NEW DELHI : The Supreme Court on Wednesday issued notice to Vedanta Limited, Ravva Oil Limited and Videocon Industries Limited on the plea seeking stay on Delhi High Court’s order allowing the enforcement of the arbitrations award allowing Vedanta Ltd and Videocon Industries Ltd to recover $499 million instead of $198 million capped by the government for development of Ravva Oil and gas fields in the state of Rajasthan.
The apex court bench headed by Justice S Abdul Nazeer observed in its order, “Until further orders, parties to maintain status quo, existing as on today.”The petition has been filed by Government of India through Secretary of Ministry of Petroleum and Natural Gas against Vedanta Limited, Ravva Oil Limited and Videocon Industries Limited.
The bench also comprising Justices Indu Malhotra and Aniruddha Bose directed the replies to be filed before 15 July and the same to be exchanged between the parties. The case will be next heard on 22 July.
In the 144 page long petition, the origin of the dispute from 1993 to 2020 has been enumerated in detail. The petition states that a Production Sharing Contract (PSC) for extracting Oil and Gas from an offshore field discovered and partly developed by ONGC, the National Oil Company (“NOC”), was entered into between the Petitioner (Indian government) and the Respondent (Cairn Indian Ltd, predecessor of Vedanta) wherein it was expressly stipulated that the respondent should carry out the enlisted works which included drilling of 21 wells at the capped cost of USD 188.98 million plus 5%. which is known as the Base Development Cost (BDC).
Under PSCs, costs incurred by Contractors in Petroleum Operations are ordinarily and fully recoverable from production of petroleum. However, certain PSCs, such as the one signed between the two parties, provided a cap on the amount of costs recoverable.
The BDC was a prime biddable criterion on the basis of which the Respondents were awarded the Production Sharing Contract. The BDC was based on an estimate of the costs that would have been incurred by the Contractor for performing the work as mentioned in the PSC. As such, any cost recovery beyond the limit of BDC would constitute a wrongful loss to the public exchequer and would be against the financial interests of India.
As per the petitioner, the Contractor unilaterally recovered USD 499.609 million for executing the enlisted work on spurious grounds.In light of the dispute between the two parties, arbitration proceedings took place. As per the Malaysian Arbitration Act, 2005, an award (the decision of the arbitration) was pronounced in favour of the respondents on 18 January, 2011.

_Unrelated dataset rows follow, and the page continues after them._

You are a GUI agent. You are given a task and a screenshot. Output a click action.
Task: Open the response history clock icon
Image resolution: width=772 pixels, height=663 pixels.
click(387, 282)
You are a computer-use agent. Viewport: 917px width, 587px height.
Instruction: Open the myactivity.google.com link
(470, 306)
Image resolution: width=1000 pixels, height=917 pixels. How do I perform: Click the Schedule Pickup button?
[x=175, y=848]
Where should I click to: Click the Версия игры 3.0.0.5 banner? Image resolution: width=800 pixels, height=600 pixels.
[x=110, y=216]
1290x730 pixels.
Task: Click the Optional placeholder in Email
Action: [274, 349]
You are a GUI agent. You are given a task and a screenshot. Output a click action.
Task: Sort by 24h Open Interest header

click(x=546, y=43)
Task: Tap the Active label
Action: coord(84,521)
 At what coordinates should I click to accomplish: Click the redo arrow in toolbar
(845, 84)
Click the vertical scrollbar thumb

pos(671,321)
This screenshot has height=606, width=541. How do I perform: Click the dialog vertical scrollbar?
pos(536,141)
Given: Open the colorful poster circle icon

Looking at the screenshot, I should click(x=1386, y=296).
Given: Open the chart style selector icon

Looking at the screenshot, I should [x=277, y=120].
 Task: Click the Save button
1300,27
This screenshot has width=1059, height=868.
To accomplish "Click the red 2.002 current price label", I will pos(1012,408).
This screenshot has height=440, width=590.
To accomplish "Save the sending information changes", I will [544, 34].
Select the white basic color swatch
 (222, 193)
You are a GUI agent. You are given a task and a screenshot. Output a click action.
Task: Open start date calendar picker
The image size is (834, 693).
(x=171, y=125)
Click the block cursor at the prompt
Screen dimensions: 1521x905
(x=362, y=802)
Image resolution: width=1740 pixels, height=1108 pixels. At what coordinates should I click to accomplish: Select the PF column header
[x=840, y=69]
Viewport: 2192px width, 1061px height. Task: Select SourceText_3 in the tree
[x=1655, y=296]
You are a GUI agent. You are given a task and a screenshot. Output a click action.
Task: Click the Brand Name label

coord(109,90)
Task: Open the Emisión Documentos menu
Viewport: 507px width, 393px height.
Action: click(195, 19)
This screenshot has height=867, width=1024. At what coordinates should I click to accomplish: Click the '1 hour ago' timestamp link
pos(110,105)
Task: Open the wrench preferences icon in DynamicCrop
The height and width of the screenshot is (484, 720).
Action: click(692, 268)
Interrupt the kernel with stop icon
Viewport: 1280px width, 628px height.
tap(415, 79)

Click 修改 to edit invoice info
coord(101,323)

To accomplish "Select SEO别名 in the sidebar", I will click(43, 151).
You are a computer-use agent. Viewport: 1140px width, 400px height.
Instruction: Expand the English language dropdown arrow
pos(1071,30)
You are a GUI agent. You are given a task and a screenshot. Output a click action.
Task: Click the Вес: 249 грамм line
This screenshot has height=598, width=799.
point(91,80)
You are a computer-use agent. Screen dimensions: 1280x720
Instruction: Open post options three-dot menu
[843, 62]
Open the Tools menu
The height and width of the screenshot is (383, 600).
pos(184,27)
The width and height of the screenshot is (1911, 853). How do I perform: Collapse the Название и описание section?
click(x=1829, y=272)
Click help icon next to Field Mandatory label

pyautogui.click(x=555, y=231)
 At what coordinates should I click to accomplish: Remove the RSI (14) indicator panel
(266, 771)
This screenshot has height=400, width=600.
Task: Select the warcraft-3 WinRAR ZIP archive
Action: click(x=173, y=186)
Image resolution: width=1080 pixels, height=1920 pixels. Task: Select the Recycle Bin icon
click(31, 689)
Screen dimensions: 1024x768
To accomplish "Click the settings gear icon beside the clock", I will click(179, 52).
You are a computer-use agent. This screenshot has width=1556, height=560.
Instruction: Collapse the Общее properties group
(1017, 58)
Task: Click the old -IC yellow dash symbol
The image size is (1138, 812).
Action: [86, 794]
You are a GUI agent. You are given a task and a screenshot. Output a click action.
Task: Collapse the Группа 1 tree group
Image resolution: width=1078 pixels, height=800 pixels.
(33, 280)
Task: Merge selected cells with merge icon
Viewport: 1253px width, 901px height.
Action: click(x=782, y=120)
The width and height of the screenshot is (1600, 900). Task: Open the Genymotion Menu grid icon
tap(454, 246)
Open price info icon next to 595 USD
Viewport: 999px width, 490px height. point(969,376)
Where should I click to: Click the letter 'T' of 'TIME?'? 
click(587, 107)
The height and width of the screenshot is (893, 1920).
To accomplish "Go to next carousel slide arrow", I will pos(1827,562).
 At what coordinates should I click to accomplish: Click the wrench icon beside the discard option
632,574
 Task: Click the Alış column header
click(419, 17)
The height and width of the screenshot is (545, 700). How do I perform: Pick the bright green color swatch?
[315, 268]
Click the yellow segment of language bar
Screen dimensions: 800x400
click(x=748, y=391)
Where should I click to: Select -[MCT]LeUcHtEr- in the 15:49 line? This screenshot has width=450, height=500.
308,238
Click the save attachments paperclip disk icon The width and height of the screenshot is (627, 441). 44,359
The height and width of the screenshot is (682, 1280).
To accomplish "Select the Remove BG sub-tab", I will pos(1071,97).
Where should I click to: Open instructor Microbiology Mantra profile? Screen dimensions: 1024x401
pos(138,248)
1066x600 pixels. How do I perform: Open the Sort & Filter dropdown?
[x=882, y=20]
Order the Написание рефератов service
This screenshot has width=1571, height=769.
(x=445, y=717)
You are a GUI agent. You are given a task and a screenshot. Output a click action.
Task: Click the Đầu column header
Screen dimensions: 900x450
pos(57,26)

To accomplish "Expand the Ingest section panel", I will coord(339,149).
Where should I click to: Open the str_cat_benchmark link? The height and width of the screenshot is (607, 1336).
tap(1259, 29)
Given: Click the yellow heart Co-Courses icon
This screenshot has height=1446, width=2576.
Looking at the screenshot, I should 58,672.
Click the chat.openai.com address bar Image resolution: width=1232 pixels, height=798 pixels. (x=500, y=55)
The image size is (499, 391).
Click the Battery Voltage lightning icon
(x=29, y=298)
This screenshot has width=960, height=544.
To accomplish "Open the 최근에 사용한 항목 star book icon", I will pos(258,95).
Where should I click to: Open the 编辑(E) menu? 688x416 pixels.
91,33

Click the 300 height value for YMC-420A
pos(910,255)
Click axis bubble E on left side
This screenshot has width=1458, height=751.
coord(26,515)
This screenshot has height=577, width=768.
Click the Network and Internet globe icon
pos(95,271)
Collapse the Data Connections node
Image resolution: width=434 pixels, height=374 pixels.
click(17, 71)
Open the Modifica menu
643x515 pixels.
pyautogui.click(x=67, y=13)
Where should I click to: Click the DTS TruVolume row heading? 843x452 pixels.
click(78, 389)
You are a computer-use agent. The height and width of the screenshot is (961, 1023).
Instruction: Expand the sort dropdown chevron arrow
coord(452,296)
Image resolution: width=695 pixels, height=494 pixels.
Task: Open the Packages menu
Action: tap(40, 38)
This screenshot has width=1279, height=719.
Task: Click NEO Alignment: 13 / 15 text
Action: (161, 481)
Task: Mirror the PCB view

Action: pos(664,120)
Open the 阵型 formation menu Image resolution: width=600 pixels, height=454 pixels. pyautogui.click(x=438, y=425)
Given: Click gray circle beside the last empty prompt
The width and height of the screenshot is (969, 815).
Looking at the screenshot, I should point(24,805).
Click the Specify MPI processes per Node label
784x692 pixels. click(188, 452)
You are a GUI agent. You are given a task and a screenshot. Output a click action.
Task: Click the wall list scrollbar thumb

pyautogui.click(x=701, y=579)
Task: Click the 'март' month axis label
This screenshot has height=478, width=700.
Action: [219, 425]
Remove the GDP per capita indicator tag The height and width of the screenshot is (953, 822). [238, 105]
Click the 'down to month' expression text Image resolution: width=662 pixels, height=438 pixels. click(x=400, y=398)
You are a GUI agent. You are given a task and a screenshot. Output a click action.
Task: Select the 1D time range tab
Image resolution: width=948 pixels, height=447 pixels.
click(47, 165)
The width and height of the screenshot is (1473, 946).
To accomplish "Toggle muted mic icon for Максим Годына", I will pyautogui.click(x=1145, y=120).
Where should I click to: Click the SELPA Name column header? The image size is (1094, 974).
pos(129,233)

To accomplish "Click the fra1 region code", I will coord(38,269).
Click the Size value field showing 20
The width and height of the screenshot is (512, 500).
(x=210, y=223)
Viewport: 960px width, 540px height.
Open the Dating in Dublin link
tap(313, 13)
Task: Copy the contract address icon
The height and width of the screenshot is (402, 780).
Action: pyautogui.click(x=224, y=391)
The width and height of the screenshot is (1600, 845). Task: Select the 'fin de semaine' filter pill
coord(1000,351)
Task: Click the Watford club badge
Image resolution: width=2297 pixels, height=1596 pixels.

As per the petitioner, “in complete disregard to the Constitutional mandate and the PSC, the Tribunal allowed recovery of costs much beyond the BDC on specious grounds, re-writing the PSC in the garb of contract interpretation, thereby causing substantial loss to public exchequer, to the tune of US$ 216 million (US$129 million towards the principal dues plus Interest of US$ 87 million thereon payable as on date of application) (Rs. 1600 crores approximately).”
Post a series of appeals and challenges by the petitioner in various court of Malaysia the case came before the Delhi High court in 2018. The High court passing its final order on 19 February refused to interfere on the ground that the Arbitral Tribunal “has the right to make both right and wrong decisions as these are errors which fall within their jurisdiction”.
The government has challenged the 19 February order of Delhi High Court in the Apex court.The petitioner in its petition, also claims that the Contractor appropriated the entire amount of USD 198 million for drilling 14 Wells instead of 21 wells undertaken under the said fixed price. On top of it, the arbitration tribunal awarded USD 212 million additionally for the remaining 7 wells.
The Government also claims that the enforcement of such an Award would be contrary to (a) fundamental policy of India law; or (b) interest of India; or (c) justice or mortality.